Le plaignant soutient avoir été victime de discrimination, car l’intimée l’aurait traité défavorablement lors de vérifications de l’impôt sur le revenu et de la TPS en raison du fait que son épouse est membre des Premières Nations.
Il demande l’accès à des documents, qui, selon lui, pourraient être pertinents, puisqu’ils ont été préparés par le même vérificateur qui a effectué les vérifications en question.
Le Tribunal a donc ordonné à l’intimée de remettre ces documents au plaignant. Il a toutefois précisé que ces documents ne pourront être utilisés que dans le cadre de cette affaire et à aucune autre fin.
Contenu de la décision
Tribunal canadien |
|
Canadian Human |
Référence : 2025 TCDP
Date : Le
Numéro du dossier :
[TRADUCTION FRANÇAISE]
Entre :
le plaignant
- et -
Commission canadienne des droits de la personne
la Commission
- et -
l’intimée
Décision sur requête
Membre :
Table des matières
(i) L’ARC doit-elle divulguer les documents visés par la demande 5?

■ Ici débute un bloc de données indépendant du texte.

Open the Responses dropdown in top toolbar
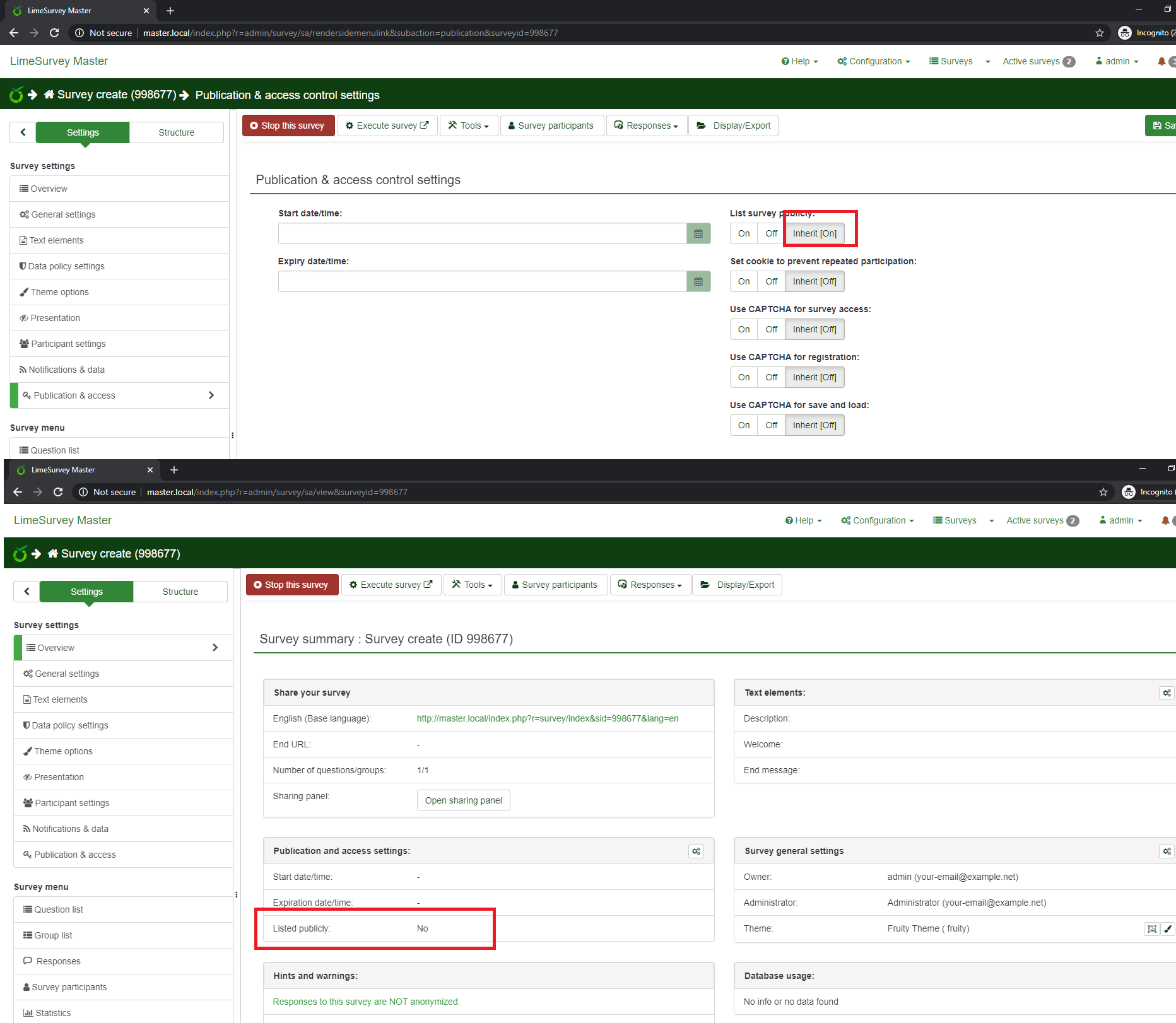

(ii) L’ARC doit-elle divulguer les documents visés par les demandes 7 et 8?
I. APERÇU
[1] Le plaignant, Brad Rustad, a déposé la présente requête en vue d’obtenir une ordonnance obligeant l’intimée, l’Agence du revenu du Canada (l’« ARC »), à lui remettre des copies non caviardées de documents qui, selon lui, sont potentiellement pertinents à l’égard de son dossier. M. Rustad affirme être certain que ces documents existent puisque l’ARC lui en a envoyé des copies caviardées en réponse à une demande qu’il avait présentée en vertu de la Loi sur la protection des renseignements personnels, L.R.C. (1985), ch. P-21 (la « LPRP »). M. Rustad souhaite que l’ARC lui fournisse des copies non caviardées, aux fins de la présente instance. L’ARC prétend que les documents ne sont pas pertinents à l’égard du présent dossier parce qu’ils portent sur des questions que le plaignant n’aborde pas dans son exposé des précisions.
[2] Si je rejette sa requête, M. Rustad demande à ce que je suspende la procédure jusqu’à ce qu’il dépose une plainte auprès du Commissariat à la protection de la vie privée du Canada au sujet des documents caviardés.

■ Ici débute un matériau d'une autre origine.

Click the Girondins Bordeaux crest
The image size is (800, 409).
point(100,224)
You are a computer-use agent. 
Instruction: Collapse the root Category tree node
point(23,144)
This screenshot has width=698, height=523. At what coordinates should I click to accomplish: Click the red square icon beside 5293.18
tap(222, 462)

[3] L’ARC demande à ce que les deux requêtes du plaignant soient rejetées.
II. DÉCISION
[4] La requête en divulgation de M. Rustad est accueillie, car les documents auxquels il demande à avoir accès sont potentiellement pertinents quant à l’instruction de sa plainte.
[5] Puisque j’accueille la requête en divulgation, je n’ai pas à trancher la requête en suspension d’instance.
III. CONTEXTE
[6] La plainte de M. Rustad porte sur la question de savoir s’il a fait l’objet de discrimination fondée sur l’état matrimonial et le sexe de la part de l’ARC. Il allègue avoir subi un traitement défavorable lors de vérifications de l’impôt sur le revenu et de la TPS menées par l’ARC entre 2010 et 2021. Il affirme avoir été traité différemment parce qu’il est en couple avec une personne issue d’une Première nation et que l’ARC aurait ainsi commis un acte discriminatoire au sens de l’article 5 de la Loi canadienne sur les droits de la personne, L.R.C. (1985), ch. H-6 (la « LCDP »).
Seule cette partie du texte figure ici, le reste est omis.